Marlow departs with a caravan of sixty men to travel on foot some two hundred miles into the wilderness to the Central Station, where the steamboat that he is to captain is based. On the fifteenth day of his march, he arrives at the station, which has some twenty employees, and is shocked to learn from a fellow European that his steamboat had been wrecked in a mysterious accident two days earlier.
He meets the general manager, who informs him that he could wait no longer for Marlow to arrive, because the up- river stations had to be relieved, and rumours had one important station in jeopardy because its chief, the exceptional Mr. Kurtz, was ill. "Hang Kurtz", Marlow thinks, irritated (Conrad 3.
He fishes his boat out of the river and is occupied with its repair for some months, during which a sudden fire destroys a grass shed full of materials used to trade with the natives. While one of the natives is tortured for allegedly causing the fire, Marlow is invited in the room of the station's brick- maker, a man who spent a year waiting for material to make bricks. Marlow gets the impression the man wants to pump him, and is curious to know what kind of information he is after. Hanging on the wall is "a small sketch in oils, on a panel, representing a woman draped and blindfolded carrying a lighted torch" (Conrad 3. Marlow is fascinated with the sinister effect of the torchlight upon the woman's face, and is informed that Mr. Kurtz made the painting in the station a year ago. The brick- maker calls Kurtz "'a prodigy'" and "'an emissary of pity, and science, and progress'", and feels Kurtz represents the "'higher intelligence, wide sympathies, a singleness of purpose'" needed for the cause Europe entrusts the Company with (Conrad 3.

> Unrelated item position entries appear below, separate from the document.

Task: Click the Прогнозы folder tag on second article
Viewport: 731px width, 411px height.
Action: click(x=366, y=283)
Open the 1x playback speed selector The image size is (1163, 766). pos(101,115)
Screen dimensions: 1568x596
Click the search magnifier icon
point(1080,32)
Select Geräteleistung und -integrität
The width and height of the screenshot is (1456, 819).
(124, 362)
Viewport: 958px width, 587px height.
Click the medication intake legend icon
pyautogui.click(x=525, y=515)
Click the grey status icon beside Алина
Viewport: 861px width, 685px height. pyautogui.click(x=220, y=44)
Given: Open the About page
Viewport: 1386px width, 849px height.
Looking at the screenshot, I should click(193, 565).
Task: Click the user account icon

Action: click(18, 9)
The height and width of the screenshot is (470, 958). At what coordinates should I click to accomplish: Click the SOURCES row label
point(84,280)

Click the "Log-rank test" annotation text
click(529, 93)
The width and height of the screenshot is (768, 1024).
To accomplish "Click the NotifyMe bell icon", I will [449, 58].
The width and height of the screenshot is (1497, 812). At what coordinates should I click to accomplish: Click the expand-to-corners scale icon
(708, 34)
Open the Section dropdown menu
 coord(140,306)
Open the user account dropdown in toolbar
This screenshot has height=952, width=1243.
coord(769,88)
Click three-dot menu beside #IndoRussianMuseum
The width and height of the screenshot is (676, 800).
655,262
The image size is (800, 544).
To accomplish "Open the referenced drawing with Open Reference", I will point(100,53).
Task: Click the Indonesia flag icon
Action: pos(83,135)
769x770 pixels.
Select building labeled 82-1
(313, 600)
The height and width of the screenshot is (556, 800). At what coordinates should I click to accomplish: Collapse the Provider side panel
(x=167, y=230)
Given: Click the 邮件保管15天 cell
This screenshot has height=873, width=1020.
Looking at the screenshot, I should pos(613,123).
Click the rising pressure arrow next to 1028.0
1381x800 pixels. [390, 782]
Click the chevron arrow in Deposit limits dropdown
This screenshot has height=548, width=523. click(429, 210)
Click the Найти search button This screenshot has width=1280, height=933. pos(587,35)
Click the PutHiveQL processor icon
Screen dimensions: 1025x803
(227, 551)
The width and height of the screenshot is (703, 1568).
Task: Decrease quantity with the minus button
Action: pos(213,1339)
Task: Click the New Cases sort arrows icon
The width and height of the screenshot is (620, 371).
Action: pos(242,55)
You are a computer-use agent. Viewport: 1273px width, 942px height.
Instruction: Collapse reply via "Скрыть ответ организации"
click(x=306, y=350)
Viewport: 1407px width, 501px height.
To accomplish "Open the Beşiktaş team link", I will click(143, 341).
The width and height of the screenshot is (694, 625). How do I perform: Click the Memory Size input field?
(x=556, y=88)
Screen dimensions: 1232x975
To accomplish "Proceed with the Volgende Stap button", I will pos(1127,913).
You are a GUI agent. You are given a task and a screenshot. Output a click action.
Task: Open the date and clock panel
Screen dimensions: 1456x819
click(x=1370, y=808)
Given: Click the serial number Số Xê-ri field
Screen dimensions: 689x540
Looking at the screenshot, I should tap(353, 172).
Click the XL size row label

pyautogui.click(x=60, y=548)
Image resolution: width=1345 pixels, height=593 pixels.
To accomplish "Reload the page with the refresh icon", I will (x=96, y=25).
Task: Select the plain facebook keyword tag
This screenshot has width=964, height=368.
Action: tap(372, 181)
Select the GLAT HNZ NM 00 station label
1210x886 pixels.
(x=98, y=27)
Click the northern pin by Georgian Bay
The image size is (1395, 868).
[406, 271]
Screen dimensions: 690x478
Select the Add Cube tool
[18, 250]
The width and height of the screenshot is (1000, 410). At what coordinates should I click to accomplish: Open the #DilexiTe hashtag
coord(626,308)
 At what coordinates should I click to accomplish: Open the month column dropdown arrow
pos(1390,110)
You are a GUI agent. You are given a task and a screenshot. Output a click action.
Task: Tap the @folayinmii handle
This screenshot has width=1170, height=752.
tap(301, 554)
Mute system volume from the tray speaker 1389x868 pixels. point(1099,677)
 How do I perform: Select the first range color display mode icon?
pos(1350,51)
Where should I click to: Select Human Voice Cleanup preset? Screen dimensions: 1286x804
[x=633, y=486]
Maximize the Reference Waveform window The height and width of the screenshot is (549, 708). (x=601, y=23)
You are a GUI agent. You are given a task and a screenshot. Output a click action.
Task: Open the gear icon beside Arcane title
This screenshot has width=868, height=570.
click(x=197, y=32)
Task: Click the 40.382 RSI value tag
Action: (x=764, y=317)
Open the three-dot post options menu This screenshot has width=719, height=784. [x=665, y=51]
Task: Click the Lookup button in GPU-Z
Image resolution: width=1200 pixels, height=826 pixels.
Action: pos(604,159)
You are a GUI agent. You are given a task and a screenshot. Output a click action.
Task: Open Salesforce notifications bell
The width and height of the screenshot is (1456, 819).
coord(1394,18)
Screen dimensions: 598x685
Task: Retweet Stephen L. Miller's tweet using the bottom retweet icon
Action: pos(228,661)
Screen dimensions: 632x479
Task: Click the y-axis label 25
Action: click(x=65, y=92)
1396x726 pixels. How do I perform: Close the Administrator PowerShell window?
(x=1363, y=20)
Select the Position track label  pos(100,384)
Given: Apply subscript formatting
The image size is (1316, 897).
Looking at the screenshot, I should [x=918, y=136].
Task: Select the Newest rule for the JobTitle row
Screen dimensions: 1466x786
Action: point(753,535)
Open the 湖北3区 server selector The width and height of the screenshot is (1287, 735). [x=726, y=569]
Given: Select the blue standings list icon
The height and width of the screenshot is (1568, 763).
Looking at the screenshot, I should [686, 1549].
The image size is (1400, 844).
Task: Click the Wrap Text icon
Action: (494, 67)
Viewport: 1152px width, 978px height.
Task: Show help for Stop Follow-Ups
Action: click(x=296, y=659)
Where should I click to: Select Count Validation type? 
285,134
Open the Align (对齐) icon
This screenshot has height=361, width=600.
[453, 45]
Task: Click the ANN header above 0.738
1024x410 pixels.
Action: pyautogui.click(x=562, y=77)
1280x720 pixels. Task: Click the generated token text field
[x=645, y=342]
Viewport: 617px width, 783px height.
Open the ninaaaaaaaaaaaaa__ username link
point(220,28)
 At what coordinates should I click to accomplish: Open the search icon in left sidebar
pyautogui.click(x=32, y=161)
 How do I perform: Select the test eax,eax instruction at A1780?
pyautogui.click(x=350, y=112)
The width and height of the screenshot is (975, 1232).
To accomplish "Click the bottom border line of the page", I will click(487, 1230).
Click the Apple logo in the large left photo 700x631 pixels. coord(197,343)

The man predicts Kurtz will rise in the hierarchy within two years and then makes the connection to Marlow: "'The same people who sent him specially also recommended you'" (Conrad 3. Marlow is frustrated by the months it takes to perform the necessary repairs, made all the slower by the lack of proper tools and replacement parts at the station. During this time, he learns that Kurtz is far from admired, but more or less resented (mostly by the manager). Watch About Last Night Torent Free here.